Residente a Castelluzzo, in Sicilia, si sente parte del popolo di Seattle (più che altro perchè è stato indoittrinato da un suo amico alternativo, sfigato e ossessivo) ma finisce negli USA a Rhode Islad per restituire una videocamera ad una morosa americana. Come in certe commedie di Zampa o di Risi, le sue capacità di adattamento in terra straniera sono direttamente proporzionali, alla sua propensione a ficcarsi nei casini più neri. Ospite dei borghesi genitori della ex fidanzata (che nel frattempo si è messa in pianta stabile con un biondone compagnao di college), svela l'adulterio della padrona di casa al marito senza accorgersene. Fidanzatosi con la figlia obesa del sindaco mafioso della città, grazie alle pressioni di suoi parenti che hanno fatto fortuna in giro con gli stessi metodi del sindaco, finisce su tutte le prime pagine d'America dopo aver buttato in mare la cicciona. E quando arriva a New York e incontra il suo mito cinefilo, Seymour Chinawsky, genio dimenticato dell'underground, scopre che il vecchietto non ha i soldi per pagare il taxi ed è meno capace di lui di tenere in mano una videocamera. Ignorante come un cammello (chiama "12" 8 e 1/2 di Fellini, all'esame di ammissione al Centro Sperimentale), ossuto, pieno di riccioli e occhi sgranati come un cucciolo bruttarello, non sa chi è come tutti gli adolescnti, ma nemmeno chi era suo padre (sulla cui morte fantastica come se fosse stato ucciso da sicari di cosa nostra) e nemmeno chi sarà in futuro. Virzì lo abbandona in aereo, espulso dall'America, a tentare di capire il significato della proria vita con una sceneggiatura come chi volesse scoprire il proprio nome sciogliendo un rebus della settima enigmistica.

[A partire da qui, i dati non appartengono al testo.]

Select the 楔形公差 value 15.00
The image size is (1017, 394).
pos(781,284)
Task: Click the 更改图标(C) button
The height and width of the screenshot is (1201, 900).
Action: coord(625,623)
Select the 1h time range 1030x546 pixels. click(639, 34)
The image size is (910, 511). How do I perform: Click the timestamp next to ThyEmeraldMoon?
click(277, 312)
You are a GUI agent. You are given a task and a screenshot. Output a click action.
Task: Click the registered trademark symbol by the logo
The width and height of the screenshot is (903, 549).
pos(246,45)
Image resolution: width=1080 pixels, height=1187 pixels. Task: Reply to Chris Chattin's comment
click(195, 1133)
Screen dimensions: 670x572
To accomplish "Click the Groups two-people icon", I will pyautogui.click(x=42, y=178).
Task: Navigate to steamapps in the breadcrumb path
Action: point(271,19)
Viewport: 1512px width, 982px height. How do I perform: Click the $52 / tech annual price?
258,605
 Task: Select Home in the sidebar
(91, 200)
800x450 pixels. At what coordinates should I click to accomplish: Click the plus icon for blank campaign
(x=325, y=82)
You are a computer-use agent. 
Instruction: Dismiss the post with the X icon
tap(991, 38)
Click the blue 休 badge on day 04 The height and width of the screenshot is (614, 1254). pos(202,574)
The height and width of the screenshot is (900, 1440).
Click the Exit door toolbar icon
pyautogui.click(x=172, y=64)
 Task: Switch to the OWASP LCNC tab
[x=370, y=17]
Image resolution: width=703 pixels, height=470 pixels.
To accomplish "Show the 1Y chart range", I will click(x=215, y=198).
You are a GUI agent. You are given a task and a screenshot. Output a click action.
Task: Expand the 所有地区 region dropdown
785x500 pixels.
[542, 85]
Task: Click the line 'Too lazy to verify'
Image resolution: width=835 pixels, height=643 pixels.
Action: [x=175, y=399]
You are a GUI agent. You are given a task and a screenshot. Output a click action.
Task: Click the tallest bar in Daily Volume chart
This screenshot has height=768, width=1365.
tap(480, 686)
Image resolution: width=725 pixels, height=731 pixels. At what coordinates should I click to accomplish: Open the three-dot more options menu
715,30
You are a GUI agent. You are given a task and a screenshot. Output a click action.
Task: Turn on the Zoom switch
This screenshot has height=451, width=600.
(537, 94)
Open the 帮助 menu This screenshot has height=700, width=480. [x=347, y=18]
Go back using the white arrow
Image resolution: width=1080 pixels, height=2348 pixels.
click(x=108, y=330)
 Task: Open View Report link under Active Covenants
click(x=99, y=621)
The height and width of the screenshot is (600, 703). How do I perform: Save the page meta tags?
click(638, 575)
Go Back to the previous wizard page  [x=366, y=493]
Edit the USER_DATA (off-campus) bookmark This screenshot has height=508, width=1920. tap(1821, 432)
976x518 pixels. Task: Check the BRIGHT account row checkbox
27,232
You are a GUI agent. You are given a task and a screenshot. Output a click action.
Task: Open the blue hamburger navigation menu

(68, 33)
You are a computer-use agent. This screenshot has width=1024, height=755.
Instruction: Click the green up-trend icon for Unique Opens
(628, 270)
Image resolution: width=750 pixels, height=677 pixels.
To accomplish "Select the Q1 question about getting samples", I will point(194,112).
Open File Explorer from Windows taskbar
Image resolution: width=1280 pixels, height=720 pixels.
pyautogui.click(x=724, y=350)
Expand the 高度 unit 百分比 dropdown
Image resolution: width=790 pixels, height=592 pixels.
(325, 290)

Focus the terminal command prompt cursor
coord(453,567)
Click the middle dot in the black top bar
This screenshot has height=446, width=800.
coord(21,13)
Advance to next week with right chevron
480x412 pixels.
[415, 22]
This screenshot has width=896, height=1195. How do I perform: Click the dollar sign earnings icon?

Tormentato dall'infarto finanziario dei Cecchi Gori (accaduto a metà lavorazione), girato com ancora minor formalismo o sospetto di piaggeria degli altri film, My Name is Tanino è un film molto divertente e molto triste. Non ha lo smalto satirico e la coralità sociologica di Ferie d'agosto, non possiede il respiro romanzesco di Ovosodo, ma non è triste ciò che il film racconta, con il monologo fuori campo del protagonista, come in un film di Germi: che le cose hanno una incorreggibile libertà di accadere come diavolo pare a loro. Che cosa significhino e perchè facciano proprio così, è esattamente quel tipo di bellezza insopportabile che costringe qualcuno a raccontarle.